## Extract

__________________________________________________

I.A. Richards: Nexus of Modernity, 1919-1929
Waterman, Andie K., English - Graduate School of Arts and Sciences, University of Virginia
Levenson, Michael, English, University of Virginia
Within the last two decades, critics have considered I. A. Richards a latter-day Romantic idealist; a proto-Marxian materialist; a critic who advised us to emulate certain authorial personalities; and an incipient post-structuralist. Which of these stories is right? Can they all be right? This dissertation takes both a historical and a theoretical approach, telling the story of Richards’s modernism through his immersion in various modernities and drawing out his intellectual complexity. Arguing that Richards was a forward-looking modernist with complicated ties to Romantic idealism, I look at early lectures on “Practical Criticism” and relate them to the post-war moment and Richards’s present-oriented secularism as a member of the “Cambridge Heretics.” Noting his admiration for the novels of E. M. Forster, I draw out what he shared with the Bloomsbury set: the profound influence of Cambridge philosopher G. E. Moore, who emphasized a holistic appreciation of experience in opposition to reductive accounts of "good" as "pleasure." I show how Richards participated more actively than has been recognized in the modernist milieu of evaluation and interpretation, sparring with his contemporaries in the pages of John Middleton Murry's Athenaeum; proposing an experiential poetics just as Woolf was theorizing the experiential potential of the novel in The Common Reader (1925); and building a capacious vision of personality that responded to and modified T. S. Eliot's stance on impersonality.

__________________________________________________

## Data records
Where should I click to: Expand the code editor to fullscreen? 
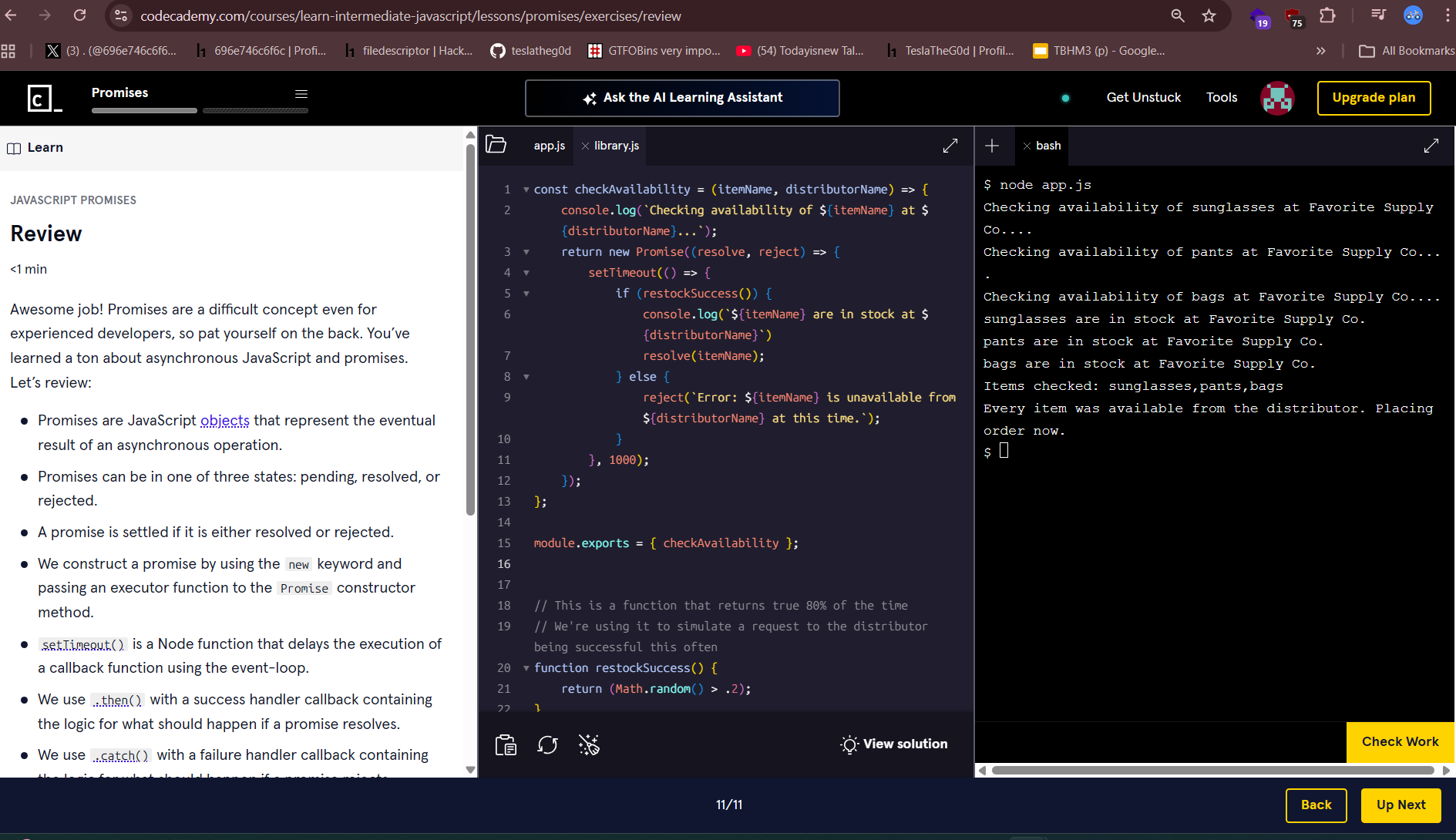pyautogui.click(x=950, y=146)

__________________________________________________

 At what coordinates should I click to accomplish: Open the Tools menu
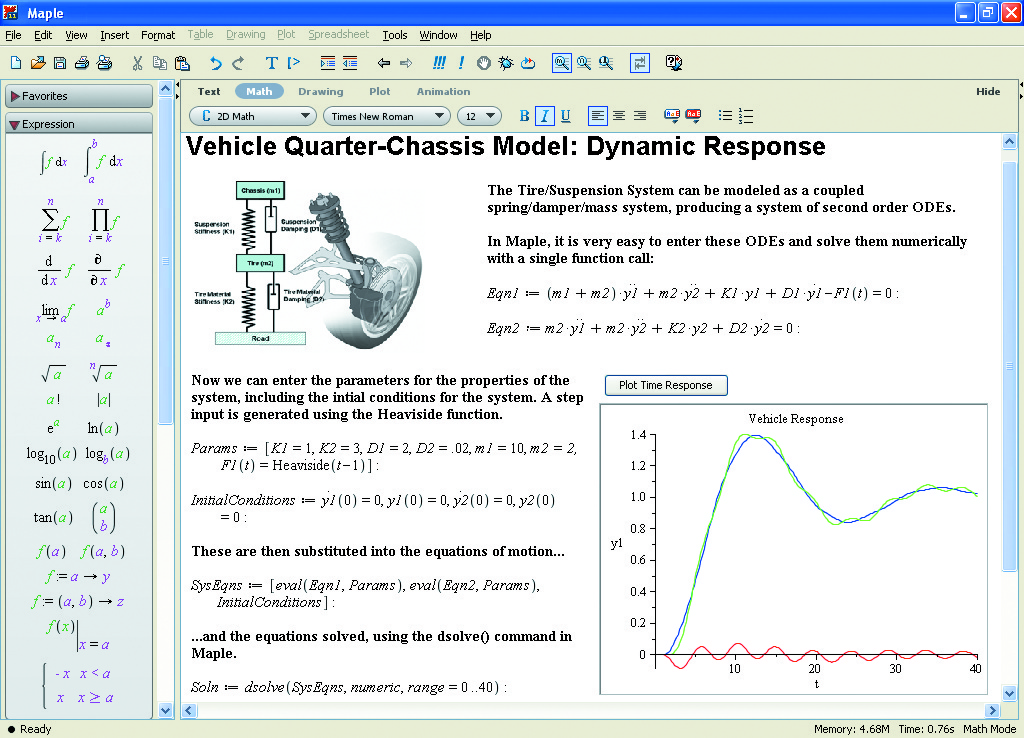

__________________________________________________

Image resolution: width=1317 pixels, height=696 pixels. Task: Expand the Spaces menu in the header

__________________________________________________

## Work to complete
1/ According to the abstract on I. A. Richards, which Cambridge philosopher had a profound influence on the Bloomsbury set?
2/ Carry on the abstract on I. A. Richards from the point where it ends.

## Task answers
1/ G. E. Moore.

2/
Ranging across his major work of the 1920s, and from lesser-known periodical essays to the moment of his first visit to New York City, I underline Richards's fascination with the future and point out that he saw art and literature as he did the city: as spurs to transform the subconscious into consciousness, and full of potential to revise ingrained traditions in finding out suppressed truths and values. This thread of his thought has been forgotten, but shows up in later thinkers and merits reviving: I talk about how Adrienne Rich would cite Richards's emphasis on the affirmative power of disillusionment in Principles as support for her poetics. Yet, at the same time, Richards was attempting to bring forward the insights of the past and to fuse disciplines across time and space, pairing Confucian philosophy with Pavlovian physiology: for him, the past is not to be discarded, but its teachings refashioned to help us live better in the present. I argue that a nuanced, systematic excavation of Richards’s literary theory alongside the writers who inspired him – from Confucius and Pavlov to Conrad, Lawrence, Hardy, and Eliot – offers a clearer picture of modernism: his response to these writers shaped our conception of what it means to be both “modern” and “modernist.” I hold that with some adjustments his thought – not just his oft-cited role as an inventor of close reading – can still offer us ways to move forward.
PHD (Doctor of Philosophy)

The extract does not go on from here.